Assuming that QB is the play when the Seahawks go on the clock, JSPC won’t want to settle for their 4th choice. Or their 3rd choice. And probably not their 2nd choice either.
Here are the teams that have the 4 picks ahead of the Seahawks right now.
Both the Texans and the Colts are expected to draft a quarterback.
Unsurprisingly, reports out of the Combine indicate that both the Bears and Cardinals are interested in trading their picks.
Let’s look at what it might cost to acquire one of those picks, starting with . . .
The Arizona Cardinals
There’s no word yet on what the Cardinals are looking for in a trade for #3 (at least not that I’ve seen), but we can look at the San Francisco 49ers trade for the #3 pick two years ago for guidance.
Adjusting for the difference between moving up from #5 instead of #12, a package that included #5, #83 (R3), a future R1 (2024), and a future R3 (2025) would be reasonably comparable.
Personally, I see no reason to include both of this year’s first round picks to move up two spots, so I’m not going to entertain that calculation.
As is, I think the price to move up to #3 is overly steep and doesn’t move us forward enough. Thus, I can’t see JSPC pursuing that move - especially with a division rival.
The Chicago Bears
The Bears reportedly want, at a minimum, a team’s R1, their R2, and 2 future R1s to trade out of the top 5.

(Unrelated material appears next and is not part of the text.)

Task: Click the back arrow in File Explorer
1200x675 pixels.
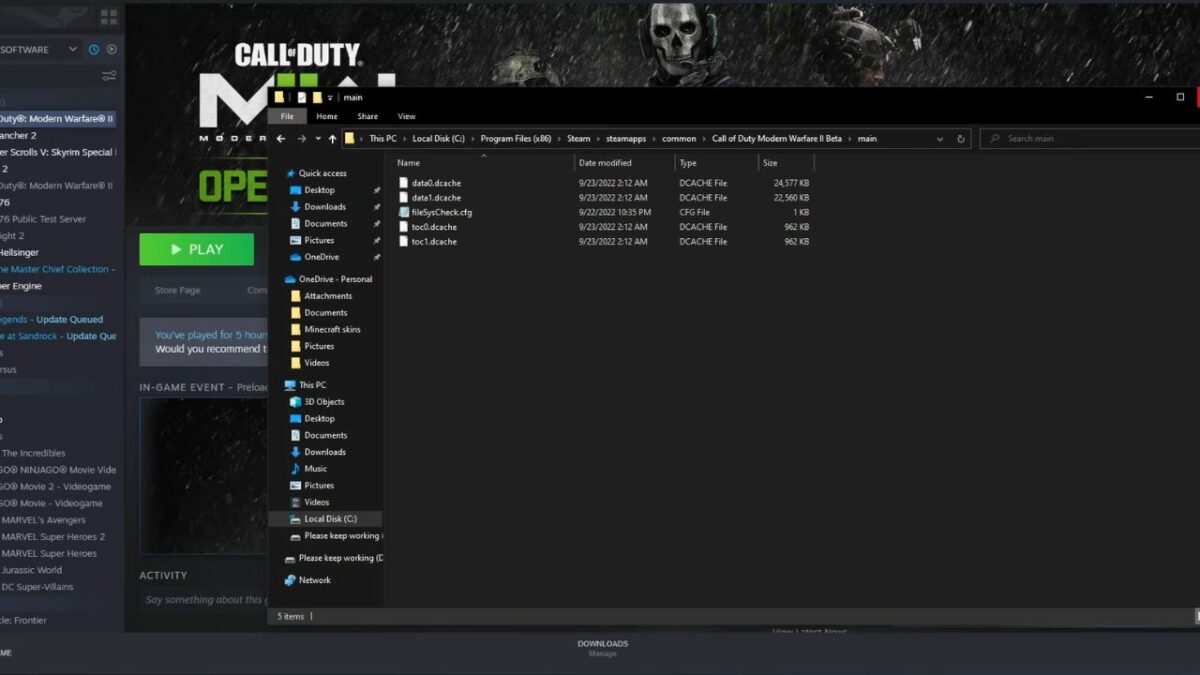Action: click(282, 138)
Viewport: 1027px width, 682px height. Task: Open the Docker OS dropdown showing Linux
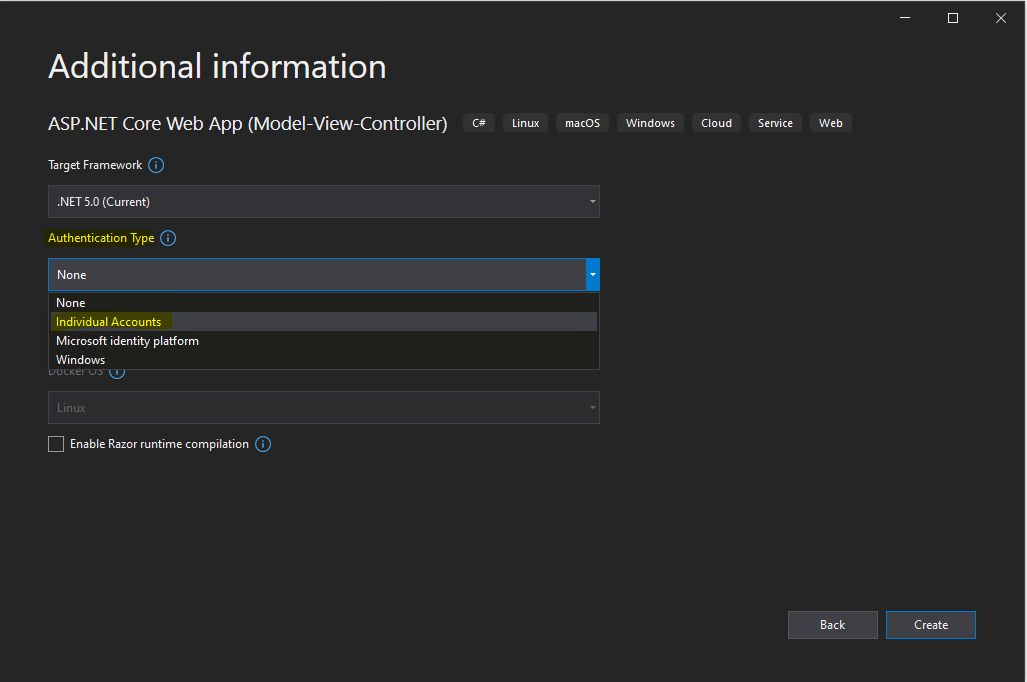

According to Robert Mays of The Athletic, that price is based on the aforementioned Niners/Dolphins trade in 2021. (Warning: There is an F-bomb at the end of THIS CLIP.)
Presumably, a trade that moved the Bears out of #1 but kept them in the top 5 would cost a bit less than that.
If the Seahawks were willing to include both of this year’s R1s, then it might be possible to move up to #1 by sacrificing our first 3 picks (#5, #20, and #37) or, best case, three of our first four picks (#5, #20, and #51) and a future R3.
Using the Jimmy Johnson Trade Value chart, Seattle’s first three picks are worth 3,080 points. Three of our first four picks + a future R3 lands in the same neighborhood (depending on how you value future picks).
The #1 pick is worth 3,000 points on Jimmy’s chart.
Honestly though, I think Chicago would turn down both of those offers.
But . . .
Sending them pick #5, pick #20, and our 2024 R1 seems like it would seal this particular deal.
Yes, two R1s is an expensive price to pay to move up four spots, but (a) it guarantees that the Seahawks get their pick of the QBs in the draft, and (b) it’s not like John and Pete have never sacrificed 2 R1s for a player.
Geno Smith’s new contract is a godsend from a draft perspective as it removes the need to move up from #5 to grab a quarterback.
I do think it makes a lot of sense to select a potential successor for Geno Smith this year and, unless we sign someone in free agency, we do need a backup QB.
I think Anthony Richardson is the obvious choice for the Seahawks -IF- (and only IF) he’s still on the board at #5.
If not, I’d trade down 100x before even thinking about trading up.
And then I’d target someone like Hendon Hooker (in Round 3) or Jake Haener (on Day 3).